• _Task directions_
Locate the line that contains "Screen dimensions: 700x417" in the entries below. Retype it and all following lines through the final one, character for character.
──────── Data section ────────
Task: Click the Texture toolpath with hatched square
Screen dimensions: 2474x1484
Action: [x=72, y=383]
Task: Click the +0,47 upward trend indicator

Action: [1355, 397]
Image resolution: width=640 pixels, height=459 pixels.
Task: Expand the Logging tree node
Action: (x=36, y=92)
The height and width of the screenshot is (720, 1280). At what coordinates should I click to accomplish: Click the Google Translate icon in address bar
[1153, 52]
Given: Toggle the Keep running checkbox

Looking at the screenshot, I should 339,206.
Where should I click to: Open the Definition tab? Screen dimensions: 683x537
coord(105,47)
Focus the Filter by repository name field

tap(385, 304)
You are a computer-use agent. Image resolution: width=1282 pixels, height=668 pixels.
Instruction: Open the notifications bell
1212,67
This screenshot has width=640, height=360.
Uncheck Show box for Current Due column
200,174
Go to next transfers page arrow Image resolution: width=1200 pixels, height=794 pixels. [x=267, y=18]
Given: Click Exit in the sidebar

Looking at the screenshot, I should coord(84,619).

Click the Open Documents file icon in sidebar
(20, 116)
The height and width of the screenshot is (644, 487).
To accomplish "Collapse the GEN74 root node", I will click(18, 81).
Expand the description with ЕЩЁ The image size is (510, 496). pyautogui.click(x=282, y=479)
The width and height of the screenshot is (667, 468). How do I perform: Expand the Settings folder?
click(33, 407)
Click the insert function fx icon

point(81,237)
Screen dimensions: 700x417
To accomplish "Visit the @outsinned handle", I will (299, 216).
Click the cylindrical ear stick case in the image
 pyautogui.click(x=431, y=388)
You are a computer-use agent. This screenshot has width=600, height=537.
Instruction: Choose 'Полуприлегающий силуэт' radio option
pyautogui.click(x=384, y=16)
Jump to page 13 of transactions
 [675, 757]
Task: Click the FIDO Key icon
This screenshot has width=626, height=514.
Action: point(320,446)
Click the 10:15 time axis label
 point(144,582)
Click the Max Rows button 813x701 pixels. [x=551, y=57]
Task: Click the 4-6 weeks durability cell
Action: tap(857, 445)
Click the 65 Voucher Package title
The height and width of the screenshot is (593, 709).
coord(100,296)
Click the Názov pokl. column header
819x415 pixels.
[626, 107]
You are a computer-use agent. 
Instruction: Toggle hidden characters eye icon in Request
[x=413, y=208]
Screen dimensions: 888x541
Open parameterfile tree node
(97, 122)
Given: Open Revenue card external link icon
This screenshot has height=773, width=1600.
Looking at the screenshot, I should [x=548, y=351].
────────
• _Solution for this exercise_
Screen dimensions: 700x417
To accomplish "Visit the @outsinned handle", I will (299, 216).
Click the cylindrical ear stick case in the image
 pyautogui.click(x=431, y=388)
You are a computer-use agent. This screenshot has width=600, height=537.
Instruction: Choose 'Полуприлегающий силуэт' radio option
pyautogui.click(x=384, y=16)
Jump to page 13 of transactions
 [675, 757]
Task: Click the FIDO Key icon
This screenshot has width=626, height=514.
Action: point(320,446)
Click the 10:15 time axis label
 point(144,582)
Click the Max Rows button 813x701 pixels. [x=551, y=57]
Task: Click the 4-6 weeks durability cell
Action: tap(857, 445)
Click the 65 Voucher Package title
The height and width of the screenshot is (593, 709).
coord(100,296)
Click the Názov pokl. column header
819x415 pixels.
[626, 107]
You are a computer-use agent. 
Instruction: Toggle hidden characters eye icon in Request
[x=413, y=208]
Screen dimensions: 888x541
Open parameterfile tree node
(97, 122)
Given: Open Revenue card external link icon
This screenshot has height=773, width=1600.
Looking at the screenshot, I should [x=548, y=351].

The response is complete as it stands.